The four stages of the early adopter curse
As an early adopter, be it technology, culture, way of life or anything else, you inevitably meet the “early adopter curse”. I’ve been though it with immersive tech and AI. In fact, I’ve just recently been denied funding for LLM-research based on the fact that I couldn’t cite “that many” LLM-papers in inpatient-care research. Which is a strange catch 22 to experience. I can’t do research because there is not enough research? The last time I experienced it was trying to do research with AR, and not getting anywhere because there was a lot of anti-AR bias in 2013!
It is frustrating and made me think of the early adopter curse!
Through my early adopter years I’ve discovered the four distinct phases any early adopter goes through.

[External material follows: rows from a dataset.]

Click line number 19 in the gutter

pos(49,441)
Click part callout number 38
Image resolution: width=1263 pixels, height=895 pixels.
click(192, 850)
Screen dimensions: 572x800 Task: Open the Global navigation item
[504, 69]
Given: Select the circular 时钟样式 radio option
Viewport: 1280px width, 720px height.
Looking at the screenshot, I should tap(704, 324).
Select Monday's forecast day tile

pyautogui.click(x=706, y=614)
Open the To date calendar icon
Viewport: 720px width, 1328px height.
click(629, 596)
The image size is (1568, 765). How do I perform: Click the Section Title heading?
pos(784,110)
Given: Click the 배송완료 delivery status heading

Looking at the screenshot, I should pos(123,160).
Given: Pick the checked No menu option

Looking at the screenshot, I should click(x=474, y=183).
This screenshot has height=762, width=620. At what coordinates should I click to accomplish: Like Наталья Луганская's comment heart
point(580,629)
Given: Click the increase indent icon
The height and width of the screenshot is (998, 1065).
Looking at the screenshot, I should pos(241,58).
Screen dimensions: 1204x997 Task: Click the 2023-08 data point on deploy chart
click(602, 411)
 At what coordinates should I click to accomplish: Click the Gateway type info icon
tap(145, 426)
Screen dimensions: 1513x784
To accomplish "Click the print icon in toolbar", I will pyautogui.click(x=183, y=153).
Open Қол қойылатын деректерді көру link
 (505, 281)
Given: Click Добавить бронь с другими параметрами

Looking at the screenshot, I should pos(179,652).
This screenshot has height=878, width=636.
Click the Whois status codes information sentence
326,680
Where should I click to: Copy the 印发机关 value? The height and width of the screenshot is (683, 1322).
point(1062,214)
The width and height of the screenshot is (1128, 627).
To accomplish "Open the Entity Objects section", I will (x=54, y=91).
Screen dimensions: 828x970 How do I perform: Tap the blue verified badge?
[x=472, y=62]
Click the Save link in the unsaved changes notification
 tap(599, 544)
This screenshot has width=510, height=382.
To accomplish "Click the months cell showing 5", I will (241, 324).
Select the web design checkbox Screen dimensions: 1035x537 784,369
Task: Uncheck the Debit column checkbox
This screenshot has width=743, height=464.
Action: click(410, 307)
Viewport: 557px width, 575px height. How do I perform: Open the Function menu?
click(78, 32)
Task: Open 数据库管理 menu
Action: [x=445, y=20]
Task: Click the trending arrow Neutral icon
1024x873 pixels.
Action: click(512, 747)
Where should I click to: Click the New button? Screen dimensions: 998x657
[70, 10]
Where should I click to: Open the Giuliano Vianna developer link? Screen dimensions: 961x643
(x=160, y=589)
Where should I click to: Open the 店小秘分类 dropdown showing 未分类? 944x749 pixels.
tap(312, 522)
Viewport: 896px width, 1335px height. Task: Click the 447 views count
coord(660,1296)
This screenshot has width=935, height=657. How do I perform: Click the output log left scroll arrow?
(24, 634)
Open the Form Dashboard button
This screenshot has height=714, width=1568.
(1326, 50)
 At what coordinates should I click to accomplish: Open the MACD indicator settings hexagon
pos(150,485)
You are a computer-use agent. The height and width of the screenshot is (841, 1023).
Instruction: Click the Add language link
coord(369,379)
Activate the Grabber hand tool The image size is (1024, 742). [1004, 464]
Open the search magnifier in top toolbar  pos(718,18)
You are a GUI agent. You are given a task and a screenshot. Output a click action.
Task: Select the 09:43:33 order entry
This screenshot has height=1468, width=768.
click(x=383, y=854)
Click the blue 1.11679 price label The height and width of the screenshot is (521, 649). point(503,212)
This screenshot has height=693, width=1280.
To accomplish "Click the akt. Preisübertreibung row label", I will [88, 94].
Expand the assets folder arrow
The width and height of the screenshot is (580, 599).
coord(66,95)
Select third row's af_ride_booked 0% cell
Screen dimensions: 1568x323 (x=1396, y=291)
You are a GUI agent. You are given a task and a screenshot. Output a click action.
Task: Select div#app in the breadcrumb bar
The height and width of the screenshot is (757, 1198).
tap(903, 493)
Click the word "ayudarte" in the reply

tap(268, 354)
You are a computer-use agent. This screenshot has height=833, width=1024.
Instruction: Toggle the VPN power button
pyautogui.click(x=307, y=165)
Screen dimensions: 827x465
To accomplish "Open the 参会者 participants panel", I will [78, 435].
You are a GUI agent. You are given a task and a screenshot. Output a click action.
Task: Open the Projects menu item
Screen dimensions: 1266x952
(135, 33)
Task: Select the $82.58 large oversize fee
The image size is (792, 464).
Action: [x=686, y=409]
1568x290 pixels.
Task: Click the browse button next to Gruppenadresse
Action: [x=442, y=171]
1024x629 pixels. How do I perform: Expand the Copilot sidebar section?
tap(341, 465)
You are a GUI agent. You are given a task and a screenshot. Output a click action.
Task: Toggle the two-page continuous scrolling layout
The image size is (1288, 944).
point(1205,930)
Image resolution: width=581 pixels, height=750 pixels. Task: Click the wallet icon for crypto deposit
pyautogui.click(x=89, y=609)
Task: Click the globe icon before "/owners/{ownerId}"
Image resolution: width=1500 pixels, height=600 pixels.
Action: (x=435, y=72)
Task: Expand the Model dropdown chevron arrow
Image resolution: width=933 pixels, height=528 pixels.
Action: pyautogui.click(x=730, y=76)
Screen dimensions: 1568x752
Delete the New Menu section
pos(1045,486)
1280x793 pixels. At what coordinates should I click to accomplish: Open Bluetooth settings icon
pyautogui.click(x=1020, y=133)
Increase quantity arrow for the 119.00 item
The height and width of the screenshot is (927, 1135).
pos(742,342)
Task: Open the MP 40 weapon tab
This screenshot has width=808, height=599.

Stage 1: Nobody know what the heck I’m talking about and I look ridiculous
In this stage, it is impossible to have constructive conversations with anybody that does not share your niche knowledge and experience. At this stage you are more likely to be struck by lightening than to get funding. This is the stage at which you find that group of strangers who also are early adopters and you build some form of network where you complain about early adopter problems. You also take the risk of looking ridiculous by wearing the gadget in public. Most of those problem will be solved a few years down the line when either society or technology has left it’s alpha-testing/kick-starter phase but in the place you are now, it feels like it will never happen.
Stage 2: Have you heard of this…..
It’s been about 2–3 years and now at least some people are joining this trend. Journalists write articles about this “novel” thing. Most of the articles are about how “fresh” and “cool” the thing is, but completely ignores the struggles that come with its novelty, like tons of bugs, lacking features and often very horrible interface and the fact that the company making the product is still in a strange “what is this product” phase. It frustrates you to no end because you’ve spent months on debugging, and reporting errors to the product owner and you know that a poor consumer will soon have this item in their hand that is an absolute dumpster fire of a product. Or, you are insanley happy that the product that has been enriching your life, will soon enrich the lives of others. It’s a mixed bag of emotions.
Stage 3: This influencer is using it
It’s been five years and the charm has worn itself out for you, and just when you’re about to move on to the next early adoption, a flood of interest is being thrown at the thing an everyone including the influencers who only have used it once are suddenly experts on it. A lot of old issues are resurfacing and 7 year old concepts are being re-packaged right in front of your eyes.
Stage 4: Screw this, I’m moving on
Just when the world is raving about the “thing” be it an IoT solution, service or tool, you’ve had your cycle with it and you’re not only done with it, you are frustrated that the product isn’t farther ahead. Since you are bored by it, you don’t write about it.
Since you don’t write about it, or experiment with it, you look like you’re not keeping up with the times, so paradoxically you look like you’re a non-adopter.
That is because you’re already on to the next buzzword, that won’t be a buzzword for about 3–5 years and the cycle starts over again.